На масленой неделе Калерия Владимировна чуть не каждый день брала Дашу кататься с собой и обязательно вместе с Сержем.
— Вы уж не сердитесь, Секлетея Наумовна, что я вашу дочку забираю, — говорила она купчихе. — Умница она у вас, с ней так приятно поговорить!
Разгуляева таяла от удовольствия и не возражала.
Накануне прощеного воскресенья у Савиных был бал и ужин. Среди гостей находилось и все семейство Разгуляевых. Савин сам угощал Семена Даниловича и не отходил от него ни на шаг.
— Мы с тобой на весь Степной край только и есть два настоящих купца, — говорил он, наливая уже неизвестно какой по счету стакан коньяку.
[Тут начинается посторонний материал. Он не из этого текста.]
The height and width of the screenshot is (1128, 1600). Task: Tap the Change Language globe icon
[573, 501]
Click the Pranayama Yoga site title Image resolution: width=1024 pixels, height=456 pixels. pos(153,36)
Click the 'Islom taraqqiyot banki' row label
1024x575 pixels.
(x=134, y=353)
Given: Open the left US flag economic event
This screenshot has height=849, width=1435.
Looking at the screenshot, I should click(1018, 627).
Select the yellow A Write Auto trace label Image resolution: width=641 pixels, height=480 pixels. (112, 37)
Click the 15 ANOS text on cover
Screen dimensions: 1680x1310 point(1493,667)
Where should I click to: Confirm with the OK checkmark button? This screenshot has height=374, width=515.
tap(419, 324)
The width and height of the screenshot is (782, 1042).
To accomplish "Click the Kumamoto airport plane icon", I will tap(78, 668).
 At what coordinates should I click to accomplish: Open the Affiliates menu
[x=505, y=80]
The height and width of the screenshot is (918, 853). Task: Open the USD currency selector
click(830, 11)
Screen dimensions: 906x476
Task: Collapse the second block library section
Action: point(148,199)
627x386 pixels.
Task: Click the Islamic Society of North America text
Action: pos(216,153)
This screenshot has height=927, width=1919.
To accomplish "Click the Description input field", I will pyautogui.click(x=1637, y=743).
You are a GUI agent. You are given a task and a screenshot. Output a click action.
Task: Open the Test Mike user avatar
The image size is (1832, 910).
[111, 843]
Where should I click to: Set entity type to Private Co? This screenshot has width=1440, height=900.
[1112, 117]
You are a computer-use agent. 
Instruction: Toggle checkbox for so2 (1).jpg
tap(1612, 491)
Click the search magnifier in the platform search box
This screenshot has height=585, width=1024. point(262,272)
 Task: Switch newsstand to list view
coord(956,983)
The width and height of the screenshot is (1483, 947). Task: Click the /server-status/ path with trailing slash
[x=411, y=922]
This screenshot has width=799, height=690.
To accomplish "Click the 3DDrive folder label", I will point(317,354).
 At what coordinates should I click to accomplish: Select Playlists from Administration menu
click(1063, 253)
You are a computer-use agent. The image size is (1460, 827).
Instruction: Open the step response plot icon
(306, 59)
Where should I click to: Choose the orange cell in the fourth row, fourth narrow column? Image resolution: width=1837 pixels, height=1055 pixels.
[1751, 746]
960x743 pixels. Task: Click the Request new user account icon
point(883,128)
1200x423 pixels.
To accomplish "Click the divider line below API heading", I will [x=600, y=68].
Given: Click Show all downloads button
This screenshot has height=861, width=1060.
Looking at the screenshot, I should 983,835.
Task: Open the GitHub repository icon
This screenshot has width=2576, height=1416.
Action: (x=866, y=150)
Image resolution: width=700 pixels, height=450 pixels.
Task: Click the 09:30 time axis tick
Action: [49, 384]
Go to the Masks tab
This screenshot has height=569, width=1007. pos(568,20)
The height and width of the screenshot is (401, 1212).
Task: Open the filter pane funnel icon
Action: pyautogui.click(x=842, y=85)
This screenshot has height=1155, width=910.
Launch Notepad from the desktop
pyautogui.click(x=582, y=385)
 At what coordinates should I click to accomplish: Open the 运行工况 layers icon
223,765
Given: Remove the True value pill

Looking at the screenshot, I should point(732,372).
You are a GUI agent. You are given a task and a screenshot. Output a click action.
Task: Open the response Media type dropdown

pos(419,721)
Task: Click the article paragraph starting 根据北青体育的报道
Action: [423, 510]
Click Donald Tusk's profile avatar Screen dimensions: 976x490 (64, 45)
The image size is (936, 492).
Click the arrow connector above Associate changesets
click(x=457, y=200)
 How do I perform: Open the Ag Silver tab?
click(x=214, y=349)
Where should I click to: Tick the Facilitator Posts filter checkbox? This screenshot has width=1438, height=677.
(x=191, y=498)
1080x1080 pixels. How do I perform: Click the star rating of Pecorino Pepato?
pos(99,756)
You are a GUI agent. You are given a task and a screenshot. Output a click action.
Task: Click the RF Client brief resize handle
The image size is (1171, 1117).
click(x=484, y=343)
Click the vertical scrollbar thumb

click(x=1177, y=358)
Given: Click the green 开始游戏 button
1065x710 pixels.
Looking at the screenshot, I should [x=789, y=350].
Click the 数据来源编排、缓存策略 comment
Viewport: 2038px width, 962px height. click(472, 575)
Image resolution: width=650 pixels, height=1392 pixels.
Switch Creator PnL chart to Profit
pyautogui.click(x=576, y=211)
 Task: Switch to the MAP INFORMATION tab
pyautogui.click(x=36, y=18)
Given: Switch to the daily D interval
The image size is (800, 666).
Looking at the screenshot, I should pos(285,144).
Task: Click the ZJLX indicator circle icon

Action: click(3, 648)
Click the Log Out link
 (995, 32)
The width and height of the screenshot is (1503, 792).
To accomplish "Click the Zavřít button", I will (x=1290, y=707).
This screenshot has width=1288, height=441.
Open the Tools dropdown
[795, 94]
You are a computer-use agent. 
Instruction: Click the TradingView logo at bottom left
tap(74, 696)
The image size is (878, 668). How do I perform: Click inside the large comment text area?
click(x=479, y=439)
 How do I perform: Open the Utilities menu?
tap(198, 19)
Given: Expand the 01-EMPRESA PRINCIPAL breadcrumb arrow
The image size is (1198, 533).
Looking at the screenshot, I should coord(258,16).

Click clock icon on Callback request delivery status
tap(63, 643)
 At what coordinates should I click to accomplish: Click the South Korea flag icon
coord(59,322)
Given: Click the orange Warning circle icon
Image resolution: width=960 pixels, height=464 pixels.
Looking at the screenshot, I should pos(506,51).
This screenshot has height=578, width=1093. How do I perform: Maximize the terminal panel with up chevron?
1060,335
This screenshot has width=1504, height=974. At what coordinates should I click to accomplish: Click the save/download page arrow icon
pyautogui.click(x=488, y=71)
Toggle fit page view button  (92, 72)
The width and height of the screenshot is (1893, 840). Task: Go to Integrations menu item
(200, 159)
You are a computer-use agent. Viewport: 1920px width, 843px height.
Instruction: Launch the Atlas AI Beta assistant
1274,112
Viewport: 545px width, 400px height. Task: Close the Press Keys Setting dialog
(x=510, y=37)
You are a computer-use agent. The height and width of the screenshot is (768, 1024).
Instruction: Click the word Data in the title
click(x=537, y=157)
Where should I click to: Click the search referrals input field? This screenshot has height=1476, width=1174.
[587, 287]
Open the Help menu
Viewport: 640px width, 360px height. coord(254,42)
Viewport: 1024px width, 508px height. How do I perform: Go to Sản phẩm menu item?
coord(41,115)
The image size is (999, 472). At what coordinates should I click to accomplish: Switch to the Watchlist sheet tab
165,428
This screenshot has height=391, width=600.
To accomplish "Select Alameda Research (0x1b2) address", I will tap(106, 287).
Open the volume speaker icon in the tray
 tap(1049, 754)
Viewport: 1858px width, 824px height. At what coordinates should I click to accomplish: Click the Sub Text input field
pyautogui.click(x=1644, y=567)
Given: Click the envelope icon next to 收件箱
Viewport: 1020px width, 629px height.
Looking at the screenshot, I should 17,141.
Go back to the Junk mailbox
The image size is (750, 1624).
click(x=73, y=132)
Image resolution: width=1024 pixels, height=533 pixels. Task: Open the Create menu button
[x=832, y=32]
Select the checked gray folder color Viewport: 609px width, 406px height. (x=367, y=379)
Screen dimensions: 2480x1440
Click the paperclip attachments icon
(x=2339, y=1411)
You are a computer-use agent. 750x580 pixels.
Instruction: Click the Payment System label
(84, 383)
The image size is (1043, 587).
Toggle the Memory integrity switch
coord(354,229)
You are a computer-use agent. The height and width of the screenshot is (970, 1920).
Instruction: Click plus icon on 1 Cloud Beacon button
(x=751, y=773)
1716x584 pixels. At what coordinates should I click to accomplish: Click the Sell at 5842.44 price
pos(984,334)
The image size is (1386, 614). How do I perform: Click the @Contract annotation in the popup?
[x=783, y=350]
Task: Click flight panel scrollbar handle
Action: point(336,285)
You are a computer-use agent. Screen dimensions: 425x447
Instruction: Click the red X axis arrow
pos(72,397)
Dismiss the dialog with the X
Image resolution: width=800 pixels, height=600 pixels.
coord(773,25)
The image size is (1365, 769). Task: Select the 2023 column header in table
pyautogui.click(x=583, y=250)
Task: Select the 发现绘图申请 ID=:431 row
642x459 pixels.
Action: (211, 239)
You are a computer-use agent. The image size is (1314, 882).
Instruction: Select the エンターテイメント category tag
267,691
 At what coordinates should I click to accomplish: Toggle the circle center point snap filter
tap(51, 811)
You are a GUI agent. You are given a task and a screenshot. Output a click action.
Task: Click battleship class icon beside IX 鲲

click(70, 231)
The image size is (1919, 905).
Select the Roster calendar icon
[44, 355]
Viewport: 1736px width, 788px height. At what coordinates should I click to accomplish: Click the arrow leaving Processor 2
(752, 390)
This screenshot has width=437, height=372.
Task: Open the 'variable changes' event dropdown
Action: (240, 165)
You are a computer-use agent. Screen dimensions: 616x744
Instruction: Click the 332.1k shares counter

Когда гости достаточно опьянели, Калерия заявила, что хочет покататься на тройках. Идея всем понравилась. Через полчаса десятки кошевок стояли у подъезда.
— Садись на мои! — подтолкнул Сергея Савин, когда тот, ведя Дашу под руку, вышел на крыльцо. — Лошади — птицы. А замерзнет Даша, вези погреться, — сказал он.
Сержу показалось, что хозяин при этом многозначительно мигнул.
Чуть не на руках снес Сергей девушку, и рысаки птицами полетели по Вознесенскому проспекту.
Пьяные гости орали песни, яростно спорили, не понимая о чем… Никто не заметил, как скрылась молодая пара.
Падающую от опьянения Секлетею Калерия Владимировна усадила с собой. Та было вспомнила на мгновение про дочь.
— А где Даша? — спросила она заплетающимся языком.
— Не иголка, не пропадет. С девушками осталась, — ответила со смехом Савина и принялась без умолку болтать, отвлекая гостью от беспокойства за дочь.
К Семену Даниловичу в сани ввалился Савин. Выхватив вожжи у кучера, он гикнул и погнал коней через площадь под гору.
Сергей со своей добычей в несколько минут долетел до городского сада. Оглянувшись, он увидел, что за ними никто не едет. Лучшего момента для исполнения плана, подсказанного Савиным, быть не могло.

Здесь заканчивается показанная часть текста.